Neutral citation: [2024] KEHC 143 (KLR)

Republic of Kenya

In the High Court at Nairobi (Milimani Law Courts)

Civil

Civil Appeal 612 of 2018

AN Ongeri & HI Ong'udi, JJ

January 19, 2024

Between

Kenpipe Co-operative Saving and Credit Society

Appellant

and

Daniel Waiganjo Githinji

Respondent

Ruling

1. The application dated 18/8/2023 is seeking review of this court’s judgment delivered on 6/7/2023.

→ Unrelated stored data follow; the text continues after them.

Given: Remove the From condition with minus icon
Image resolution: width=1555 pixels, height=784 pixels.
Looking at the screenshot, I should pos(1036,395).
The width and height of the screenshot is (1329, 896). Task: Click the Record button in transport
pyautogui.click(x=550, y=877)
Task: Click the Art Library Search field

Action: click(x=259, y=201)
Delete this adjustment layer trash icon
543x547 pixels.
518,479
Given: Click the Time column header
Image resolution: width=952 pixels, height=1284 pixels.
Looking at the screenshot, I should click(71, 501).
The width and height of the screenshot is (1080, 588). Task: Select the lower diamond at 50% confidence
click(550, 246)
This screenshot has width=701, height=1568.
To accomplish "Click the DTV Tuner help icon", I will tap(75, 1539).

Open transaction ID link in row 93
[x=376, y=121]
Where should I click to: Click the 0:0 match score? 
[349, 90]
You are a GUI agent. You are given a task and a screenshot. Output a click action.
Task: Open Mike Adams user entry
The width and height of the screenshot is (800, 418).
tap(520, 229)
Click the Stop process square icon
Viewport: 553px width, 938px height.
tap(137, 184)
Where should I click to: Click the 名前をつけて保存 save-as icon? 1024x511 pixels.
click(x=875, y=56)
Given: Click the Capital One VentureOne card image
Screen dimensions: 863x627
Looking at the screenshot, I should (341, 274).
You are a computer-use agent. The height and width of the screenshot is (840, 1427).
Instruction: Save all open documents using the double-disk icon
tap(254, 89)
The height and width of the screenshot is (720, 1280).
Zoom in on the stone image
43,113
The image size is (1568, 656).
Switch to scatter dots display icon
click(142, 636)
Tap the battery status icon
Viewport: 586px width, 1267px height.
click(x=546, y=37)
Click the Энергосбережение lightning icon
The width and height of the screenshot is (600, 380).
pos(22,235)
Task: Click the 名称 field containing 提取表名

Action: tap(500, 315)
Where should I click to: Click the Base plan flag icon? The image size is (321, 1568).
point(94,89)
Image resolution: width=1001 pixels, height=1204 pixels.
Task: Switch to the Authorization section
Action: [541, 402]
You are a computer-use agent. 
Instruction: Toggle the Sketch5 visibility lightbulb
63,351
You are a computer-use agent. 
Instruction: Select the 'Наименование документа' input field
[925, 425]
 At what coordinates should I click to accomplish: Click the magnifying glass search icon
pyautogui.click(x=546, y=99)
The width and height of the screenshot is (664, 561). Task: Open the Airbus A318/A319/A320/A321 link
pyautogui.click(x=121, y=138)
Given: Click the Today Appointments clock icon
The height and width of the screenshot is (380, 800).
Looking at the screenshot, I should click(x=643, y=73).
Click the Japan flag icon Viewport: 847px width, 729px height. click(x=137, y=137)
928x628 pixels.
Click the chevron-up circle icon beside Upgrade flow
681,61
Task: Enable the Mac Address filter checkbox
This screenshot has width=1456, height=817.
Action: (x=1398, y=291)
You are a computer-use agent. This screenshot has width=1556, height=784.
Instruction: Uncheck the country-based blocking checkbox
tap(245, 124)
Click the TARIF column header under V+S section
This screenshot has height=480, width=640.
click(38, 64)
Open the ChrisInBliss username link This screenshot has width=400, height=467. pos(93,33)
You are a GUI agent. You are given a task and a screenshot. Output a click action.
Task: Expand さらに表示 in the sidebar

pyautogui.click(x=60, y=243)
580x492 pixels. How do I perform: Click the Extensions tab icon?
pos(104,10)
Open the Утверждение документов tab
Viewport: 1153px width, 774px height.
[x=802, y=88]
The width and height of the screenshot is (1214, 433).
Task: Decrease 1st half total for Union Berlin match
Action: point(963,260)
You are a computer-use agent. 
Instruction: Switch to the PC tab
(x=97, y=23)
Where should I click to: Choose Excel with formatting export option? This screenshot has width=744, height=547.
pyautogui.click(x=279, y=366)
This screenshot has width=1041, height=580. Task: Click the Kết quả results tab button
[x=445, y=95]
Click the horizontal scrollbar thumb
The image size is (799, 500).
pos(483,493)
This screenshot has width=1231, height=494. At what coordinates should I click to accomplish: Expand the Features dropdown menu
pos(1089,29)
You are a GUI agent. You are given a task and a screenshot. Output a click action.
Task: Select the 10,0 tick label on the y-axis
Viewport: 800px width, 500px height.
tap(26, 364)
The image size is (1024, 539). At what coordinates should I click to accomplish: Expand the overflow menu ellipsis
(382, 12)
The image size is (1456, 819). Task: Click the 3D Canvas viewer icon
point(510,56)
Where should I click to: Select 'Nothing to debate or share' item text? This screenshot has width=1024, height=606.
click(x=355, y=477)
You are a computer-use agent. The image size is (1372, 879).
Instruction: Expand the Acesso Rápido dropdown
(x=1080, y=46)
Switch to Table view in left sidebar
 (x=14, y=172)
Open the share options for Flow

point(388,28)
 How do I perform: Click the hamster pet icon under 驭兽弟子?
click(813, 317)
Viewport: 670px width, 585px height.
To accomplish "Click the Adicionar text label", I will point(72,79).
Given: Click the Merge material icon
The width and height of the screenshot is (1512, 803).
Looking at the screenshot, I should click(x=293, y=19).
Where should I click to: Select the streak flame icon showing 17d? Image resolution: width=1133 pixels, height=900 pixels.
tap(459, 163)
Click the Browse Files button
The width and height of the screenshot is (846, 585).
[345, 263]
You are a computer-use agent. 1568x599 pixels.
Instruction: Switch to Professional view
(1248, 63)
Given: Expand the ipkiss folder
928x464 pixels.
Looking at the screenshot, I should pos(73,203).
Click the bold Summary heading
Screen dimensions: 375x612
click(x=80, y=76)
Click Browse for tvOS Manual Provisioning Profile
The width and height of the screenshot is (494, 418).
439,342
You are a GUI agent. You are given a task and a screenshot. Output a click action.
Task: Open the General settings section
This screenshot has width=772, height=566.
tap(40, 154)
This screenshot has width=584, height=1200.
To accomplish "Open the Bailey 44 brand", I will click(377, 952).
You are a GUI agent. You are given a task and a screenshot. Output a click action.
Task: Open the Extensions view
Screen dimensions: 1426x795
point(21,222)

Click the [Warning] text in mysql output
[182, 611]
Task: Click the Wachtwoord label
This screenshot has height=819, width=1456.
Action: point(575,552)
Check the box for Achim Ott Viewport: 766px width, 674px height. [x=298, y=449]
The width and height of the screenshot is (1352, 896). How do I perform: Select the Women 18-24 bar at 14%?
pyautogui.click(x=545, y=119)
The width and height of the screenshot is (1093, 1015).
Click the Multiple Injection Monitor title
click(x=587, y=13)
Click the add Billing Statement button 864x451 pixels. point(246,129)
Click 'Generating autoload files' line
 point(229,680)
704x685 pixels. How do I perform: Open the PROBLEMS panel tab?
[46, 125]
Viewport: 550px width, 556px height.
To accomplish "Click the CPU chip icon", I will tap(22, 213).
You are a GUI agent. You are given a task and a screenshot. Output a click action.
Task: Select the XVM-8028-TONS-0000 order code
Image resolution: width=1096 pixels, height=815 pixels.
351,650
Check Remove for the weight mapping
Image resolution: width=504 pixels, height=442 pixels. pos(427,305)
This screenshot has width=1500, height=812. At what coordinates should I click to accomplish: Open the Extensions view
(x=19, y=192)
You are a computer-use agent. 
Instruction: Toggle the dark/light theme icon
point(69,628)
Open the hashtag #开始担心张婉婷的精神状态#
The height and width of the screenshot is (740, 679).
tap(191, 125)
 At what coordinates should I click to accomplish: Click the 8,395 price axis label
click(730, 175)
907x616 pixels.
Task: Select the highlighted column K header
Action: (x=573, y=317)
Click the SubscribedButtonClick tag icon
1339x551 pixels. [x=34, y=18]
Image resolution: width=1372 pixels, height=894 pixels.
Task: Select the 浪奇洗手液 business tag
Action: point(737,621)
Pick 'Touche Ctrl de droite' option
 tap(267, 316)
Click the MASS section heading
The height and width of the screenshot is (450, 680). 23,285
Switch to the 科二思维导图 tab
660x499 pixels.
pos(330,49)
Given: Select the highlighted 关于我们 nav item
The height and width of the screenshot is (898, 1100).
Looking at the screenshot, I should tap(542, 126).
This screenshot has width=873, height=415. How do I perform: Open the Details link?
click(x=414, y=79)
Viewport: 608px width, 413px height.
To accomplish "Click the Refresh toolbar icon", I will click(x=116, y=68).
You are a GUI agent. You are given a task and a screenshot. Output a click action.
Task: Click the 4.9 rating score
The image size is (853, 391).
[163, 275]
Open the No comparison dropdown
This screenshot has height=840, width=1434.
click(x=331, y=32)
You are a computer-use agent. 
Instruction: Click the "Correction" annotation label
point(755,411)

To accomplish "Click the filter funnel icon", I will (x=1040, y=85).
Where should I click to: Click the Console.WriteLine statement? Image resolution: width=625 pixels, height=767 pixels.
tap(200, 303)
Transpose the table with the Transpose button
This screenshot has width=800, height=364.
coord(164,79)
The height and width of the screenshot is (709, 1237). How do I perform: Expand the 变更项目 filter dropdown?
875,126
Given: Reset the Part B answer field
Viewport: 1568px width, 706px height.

2. The application is based on the following grounds;(i)That this honourable court delivered a judgment on 6th July 2023 allowing the appeal herein.(ii)That the Respondent seeks a review of the said judgment on grounds that the claim at the Cooperative Tribunal was time-barred under Section 4 of the Limitation of Actions Act thus denying the said Tribunal and this honourable court the jurisdiction to entertain the said claim and the appeal herein.(iii)That the alleged sums of money which the appellant sought to recover were said to have been withdrawn on 5/4/2006, 5/1/2007, 25/1/2007 and 5/2/2007. (iv)That the claim (Plaint) at the Cooperative Tribunal was filed on 15th July 2016 (roughly 10 years later) thus making the claim time-barred under Section 4(1) (d) of the Limitation of Actions Act, Cap 22. (v)That the respondent’s advocates made a mistake as they did not advise him on this provision of the law, thus subjecting him to prejudice and inability to find evidence and defend himself better in light of the length of time taken before the claim was filed.(vi)That an innocent litigant should not suffer due to the mistake of his advocates and it is important for the court’s judgment herein to be reviewed in the context of the said provision of the Limitation of Actions Act.(vii)That the respondent/applicant requests the court to review the issue of time limitation and consider whether this court and the Cooperative Tribunal had jurisdiction to entertain this suit and the appeal herein.(viii)That we humbly believe that this court and the Cooperative Tribunal lacked such jurisdiction and this constitutes an error which is apparent on the face of the record which can be reviewed and corrected by this honourable court.(ix)That it is in the best interest of justice and all fairness that this application be allowed and that it be heard during this August vacation.(x)That this application has been made without unreasonable and/or undue delay.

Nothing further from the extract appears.